Chapitre 20
18 décembre 2023
Étouffant sous ma couette, je la rejetai d'un violent coup de pied, regrettant de ne pouvoir faire de même avec cette foutue pensée qui me tourmentait.
« Pourtant, tu n'as eu aucun mal à te glisser dans le mien. »
Il était gonflé.
Terriblement culotté.
Où puisait-il l'audace de dénaturer ainsi les faits, de les tourner ainsi en mensonge éhonté ? alors même qu'il s'était félicité de m'avoir changé et mise au lit sans surprendre ma nudité ! Ah ça ! oui, il était sacrément gonflé !
« Pourtant, tu n'as eu aucun mal à te glisser dans le mien. »
Non, il n'y avait rien à faire. Plus je me retournais, plus l'insinuation me raillait. Franchement, comment pouvait-il énoncer une telle ânerie, une aussi grotesque ineptie sans en sourire ? Je ne voyais qu'une hypothèse : mon ivresse m'avait poussé à des avances dont ma sobriété ne se souvenait. La question était donc de savoir désormais à quelle frivolité je m'étais humiliée...
Lasse, et bien trop furieuse pour permettre à Morphée de m'étreindre, je m'assis sur le rebord du lit. Là, à mi-chemin entre les deux mondes, je ressassai une nouvelle fois l'inconséquence qui m'avait menée jusque-là. Enfin, du moins le tentai-je ; car, sans s'annoncer, une insidieuse pensée se forma à la lueur du sapin qui soupirait : pourquoi l'avais-je invité à rester ? Par compassion ? Par charité ? Par culpabilité d'endosser la responsabilité de ses partiels ratés ? Je l'ignorais, et ça m'irritait.

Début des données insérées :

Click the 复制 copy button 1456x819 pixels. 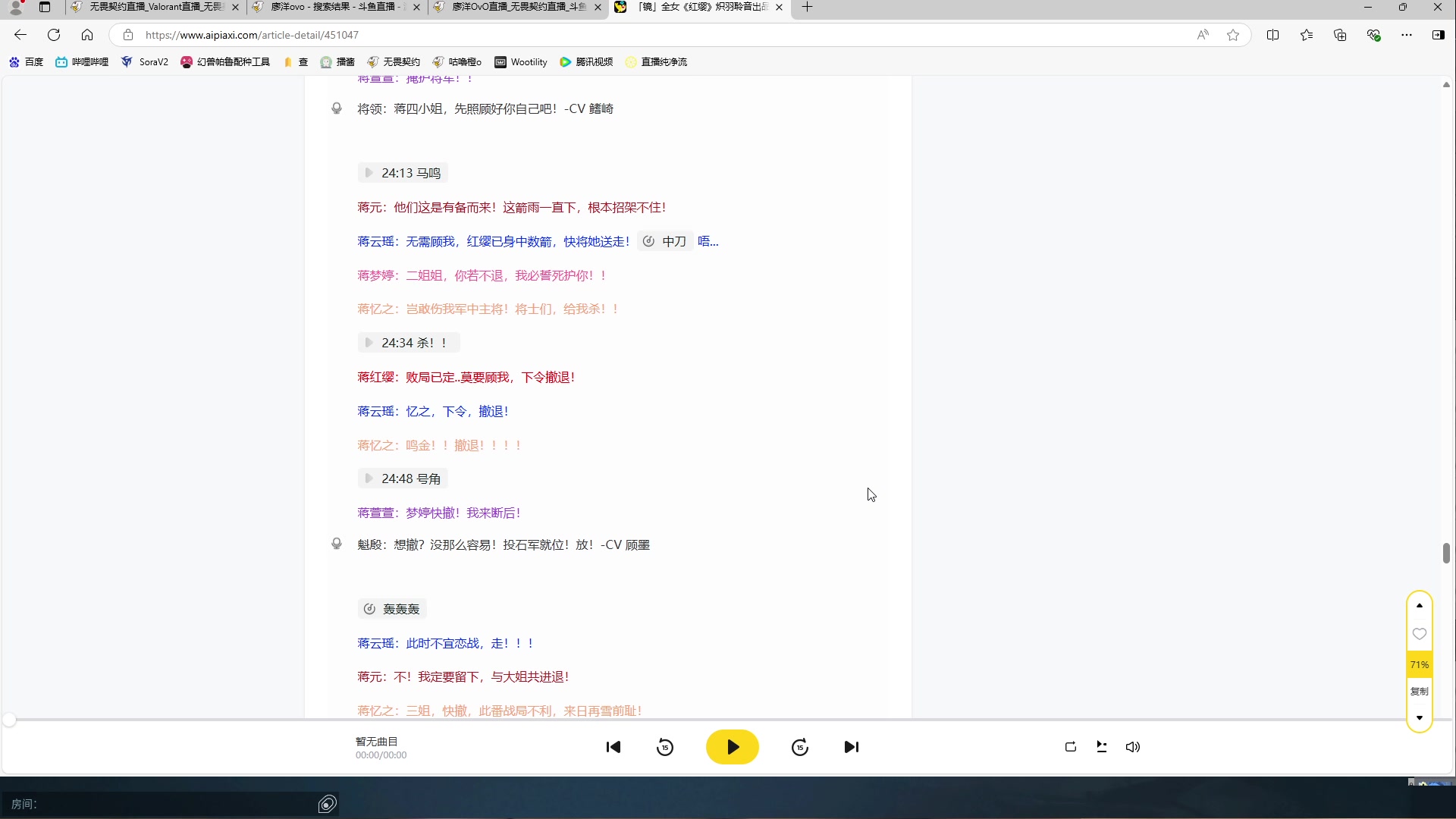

Évidemment, il aurait été simple de clamer que la dernière option était celle qui m'avait guidé ; mais, comme me l'apprenait le poids pesant dans ma poitrine, ce n'était pas si simple.
Alors quoi, la charité ? Savoir qu'il allait rentrer dans son petit studio miteux où régnait l'humidité m'avait ébranlé au point que je lui propose l'hospitalité ? Non.
Non, pas la charité ; il était trop fier pour inspirer la pitié qu'invoquait la charité. Et puis, si ma mémoire ne me trompait pas, le froid suintant des murs le laissait de marbre. Il restait donc la compassion.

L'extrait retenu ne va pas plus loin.